With the news over the weekend of Oz and NZ blocking travel between respectitive countries - will be very interesed to see the affect on Equities and FX this week.

From last weeks price action, market was very restrained in pricing in the affects of this crisis and have a feeling that unless something very positive comes out in the news - this week could be brutal in the markets, as the true affect of the virus becomes apparent.

What happens exactly to NZ Tourist and Education sector - if the Chinese are blocked for longer than 14 days?
If I recall, Tourism is the 2nd biggest earner for NZ now - and if Chinese are blocked - what happens next? Think how serious the affect is how the Govt highlighted that the blocking of Chinese travel will be reviewed every 48 hours - which probably reflects how nervious they are around the affects of the virus.

If this is strung out over more than 1 month timeline etc, would not be surprised to see Interest rate cuts and eventfully QE by year end - per 2007.

However if you are brave, could be that if you time it right - could be the perfect time to buy equities and the Kiwi.

1.5% could be painful, or even wipe you out, if playing games with leverage.

If you traded and a 1.5% move wiped you out, then you shouldn't be in the game.

Wait until this thing really kicks off. You ain't seen nothing yet.

The authorities know more than they are letting on. You don't take these measures for nothing.

let us see how much of the Chinese reserves they use up defending stock market this week.
Roger unfortunately, despite caveats and concessions to the power of China economically, is severely underestimating thee fact that NZ is tail end of the tail which is a large dog called China economic power.
This is just the beginning. The virus spread and impact has far to go. It is not just going to be washed away by market complacency as we have grown used to

If NZ escapes this plague without having a single case it will give NZ bragging rights, and this would give a fillip to NZ as a "safe" haven and enhance our reputation as a "clean" food supplier.
It could also enhance Labour's reputation for their efficient handling of the situation.

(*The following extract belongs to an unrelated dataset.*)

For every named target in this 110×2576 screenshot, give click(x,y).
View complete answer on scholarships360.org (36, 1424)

Labour brought in the China flight cancellation in the nick of time before the first case was reported here. It was a political move or else any lack of action would be seen by the public as them having blood on their hands. It will still be nothing short of a miracle if we do not get a single case of Coronavirus here in NZ.

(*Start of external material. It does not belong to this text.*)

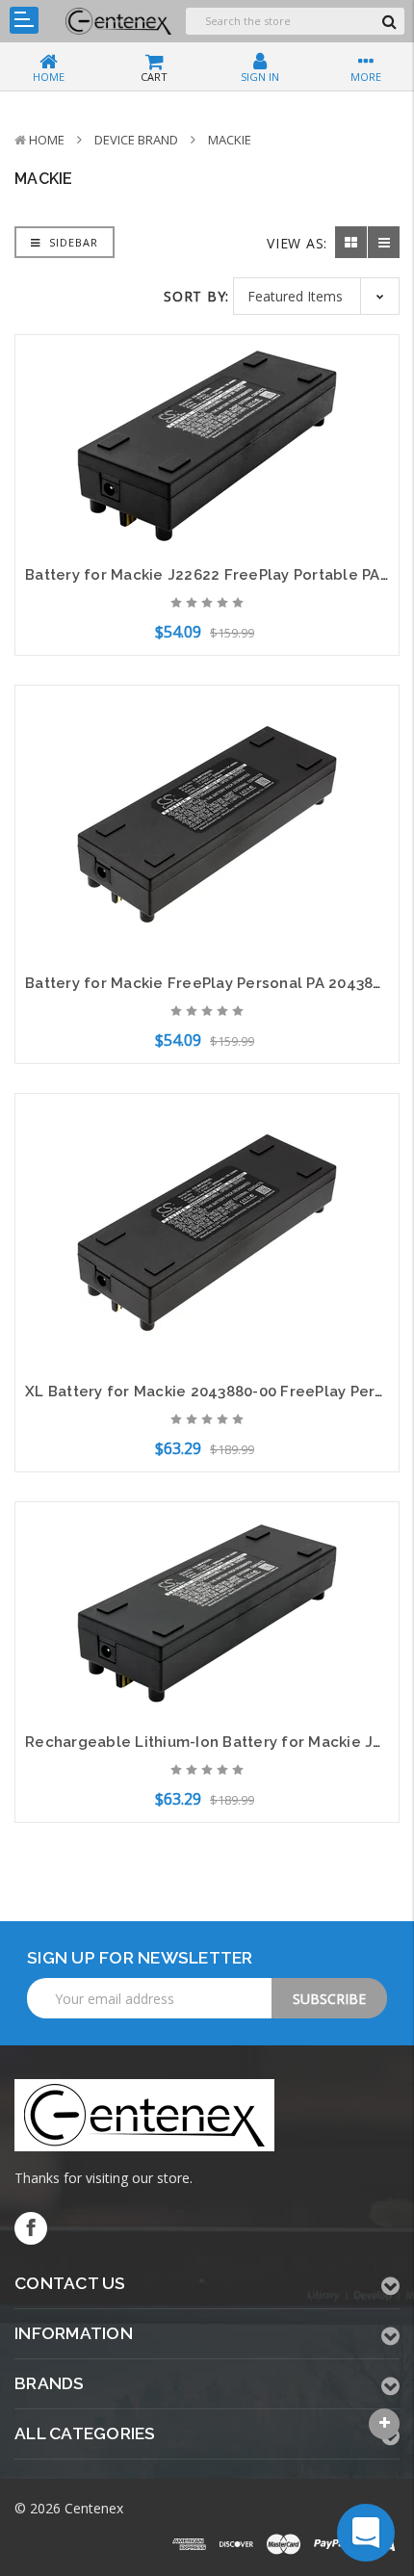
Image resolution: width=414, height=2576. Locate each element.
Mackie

'Beware the black swan (market talk for an unexpected and unpredictable event - IE coronavirus).'

This is not the correct definition: a Black Swan event is an unforeseeable event, ie outside the realm of human foresight.

This type of scenario is not unforeseen, but it is now interesting to see the back story been laid so if it does go pear shaped, certain people can hide behind the Black Swan moniker.

If they truly didn't have the foresight to think this might happen, that is to put it politely, it is just ignorance, and it could be called much worse.

And there is talk of a tourism industry bail-out - are we nuts?

Tourism Minister Kelvin Davis said the government is taking the outbreak seriously. He did not rule out a financial bail-out, but said decisions would be made when there was a clearer picture of the situation.

The answer to your question is - YES. But there are so many other industry examples that confirm that.

Also don't forget there is a not so small group of people that see this decline in air travel as the new 'bad', as a good thing,

Everyone is a stringent capitalist and resenter of beneficiaries...until it's their turn for a handout.

A good capitalist would never turn down a handout. However, socialists rely on them

That's what folk tell themselves to navigate their hypocrisy, anyway.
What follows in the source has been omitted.